Well, for what it's worth, I find your posts both thoughtful and amusing. You tackle things in depth and put them in new perspectives..

Measuring "value" is a difficult thing, and also it is subjective. What's the value of the athlete, running 50ms faster than the second best? Some find it a worthwhile pursuit, others couldn't care less.

And even if you think it's unfair that you get help from others, then consider that the world at large is **** unfair. You trying to make the world fairer by stopping to be a burden for others would merely be a drop in the ocean.
 
Ditto what Oldyoung said. Your posts are thoughtful, you are extremely articulate, so obviously intelligent.

I can't comment on what you've written about society, because what is there to say? What you have written is, simply, truth. But what you have written about yourself is small and incomplete.

You, specifically you, are special to me. I don't know you, but I picture you as a sort of a Mycroft, holding the intricacies of the world inside your mind.

Did you ever read "A Prayer For Owen Meany"? A whole life can come down to a single moment of importance.
 
Honestly, you sound everything except for a cliche - you sound like a highly original person, who might have some difficulties in finding others to connect with because of unusual intelligence and maybe views that are slightly different from the majority?
I guess feeling useless depends on what you would have wanted to achieve or what you compared yourself to, you can still, always, find a way to make yourself useful, and you do have quite a lot to give, and I don't buy too much into that "fate" stuff but maybe if you are still here in spite of circumstances, perhaps you are meant to do something (something good, not shoot the president or anything :D) or be somewhere in a special moment, and you just need to find where or what.
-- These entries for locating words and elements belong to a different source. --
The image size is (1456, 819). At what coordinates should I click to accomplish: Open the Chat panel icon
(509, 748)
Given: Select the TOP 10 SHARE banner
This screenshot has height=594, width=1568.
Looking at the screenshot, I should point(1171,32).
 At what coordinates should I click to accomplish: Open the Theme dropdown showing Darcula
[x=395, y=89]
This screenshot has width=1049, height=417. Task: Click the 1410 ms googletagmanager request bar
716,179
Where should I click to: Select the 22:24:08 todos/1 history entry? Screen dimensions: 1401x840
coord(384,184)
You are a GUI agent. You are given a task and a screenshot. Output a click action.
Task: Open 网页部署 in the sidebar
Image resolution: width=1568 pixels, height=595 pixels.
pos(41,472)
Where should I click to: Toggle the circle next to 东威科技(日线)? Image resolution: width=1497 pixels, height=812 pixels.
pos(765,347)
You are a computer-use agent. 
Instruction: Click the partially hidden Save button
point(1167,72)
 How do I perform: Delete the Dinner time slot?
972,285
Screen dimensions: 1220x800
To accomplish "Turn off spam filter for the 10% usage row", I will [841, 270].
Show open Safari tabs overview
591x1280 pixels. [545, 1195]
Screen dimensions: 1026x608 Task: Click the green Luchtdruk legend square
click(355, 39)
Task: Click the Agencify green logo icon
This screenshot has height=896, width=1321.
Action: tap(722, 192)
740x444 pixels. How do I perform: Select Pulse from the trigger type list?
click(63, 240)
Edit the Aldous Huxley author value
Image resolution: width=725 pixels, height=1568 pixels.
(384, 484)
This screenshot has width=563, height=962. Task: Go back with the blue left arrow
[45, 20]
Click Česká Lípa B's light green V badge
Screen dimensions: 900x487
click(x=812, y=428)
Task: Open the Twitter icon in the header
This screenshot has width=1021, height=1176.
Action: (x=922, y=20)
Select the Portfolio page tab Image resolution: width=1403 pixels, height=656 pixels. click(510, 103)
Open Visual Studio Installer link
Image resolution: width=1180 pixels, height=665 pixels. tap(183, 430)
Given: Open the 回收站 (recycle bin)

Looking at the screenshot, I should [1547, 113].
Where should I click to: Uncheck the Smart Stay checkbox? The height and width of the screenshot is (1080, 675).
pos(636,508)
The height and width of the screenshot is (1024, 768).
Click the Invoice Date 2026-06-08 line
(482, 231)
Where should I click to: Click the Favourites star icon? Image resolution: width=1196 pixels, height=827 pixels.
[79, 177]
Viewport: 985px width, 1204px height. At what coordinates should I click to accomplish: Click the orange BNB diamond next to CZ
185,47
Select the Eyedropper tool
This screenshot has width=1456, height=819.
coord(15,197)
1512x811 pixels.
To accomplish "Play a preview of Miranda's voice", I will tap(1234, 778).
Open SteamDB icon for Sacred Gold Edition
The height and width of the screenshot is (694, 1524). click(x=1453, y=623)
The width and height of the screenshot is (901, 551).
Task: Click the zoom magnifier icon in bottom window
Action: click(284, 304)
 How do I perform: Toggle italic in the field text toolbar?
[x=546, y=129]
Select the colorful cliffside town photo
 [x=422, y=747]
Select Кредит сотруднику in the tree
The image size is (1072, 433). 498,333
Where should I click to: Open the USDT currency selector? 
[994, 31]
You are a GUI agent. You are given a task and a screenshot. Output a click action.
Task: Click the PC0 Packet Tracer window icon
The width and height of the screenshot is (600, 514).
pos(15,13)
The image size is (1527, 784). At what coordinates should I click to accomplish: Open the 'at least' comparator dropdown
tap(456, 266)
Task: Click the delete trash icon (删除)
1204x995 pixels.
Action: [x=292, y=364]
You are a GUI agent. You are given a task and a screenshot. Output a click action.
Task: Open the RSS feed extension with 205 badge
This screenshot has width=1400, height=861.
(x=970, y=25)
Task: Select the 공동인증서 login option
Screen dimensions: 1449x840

Just a wild guess.
 
I remember when I read _A Prayer for Owen Meany_. It was toward the third quarter of 1997, and I had a job at a private investigation firm. My job was to watch recorded surveillance videos and type what I saw in the videos into a report. The business was being run by a retired police officer and was doing well, with several insurance company clients that provided me and the other typist with steady work. Then one of the investigators was stupid enough to bring his brother, who was neither our employee nor a licensed investigator, along for an investigation. The brother, in turn, was stupid enough to impersonate a police officer. Of course, the investigator was fired as soon as the owner found out, but the insurance company client found out as well and spread the word, so that the client base started to disappear. I spent about three weeks showing up for work and just sitting there with nothing to do, being paid full wages, before they started giving me unpaid days off. After two weeks of unpaid days off, I asked the owner for a formal layoff so I could collect employment insurance and have some kind of income, and he gave me a layoff with stated reason "shortage of work" (which was true). I got EI benefits and stayed on them until I got my last-ever job next February--and then stayed at that last-ever job until August 2006, eight and a half years later.

tl;dr it was during the three weeks when I was being paid but had nothing whatsoever to do, that my immediate superior asked me to clean out an empty desk, and I found a paperback copy of _A Prayer for Owen Meany_ in it. I asked the boss whether I could read it at my desk and he said that was fine. I think it took me about two days to read it, and those two days passed faster than the rest of the three weeks.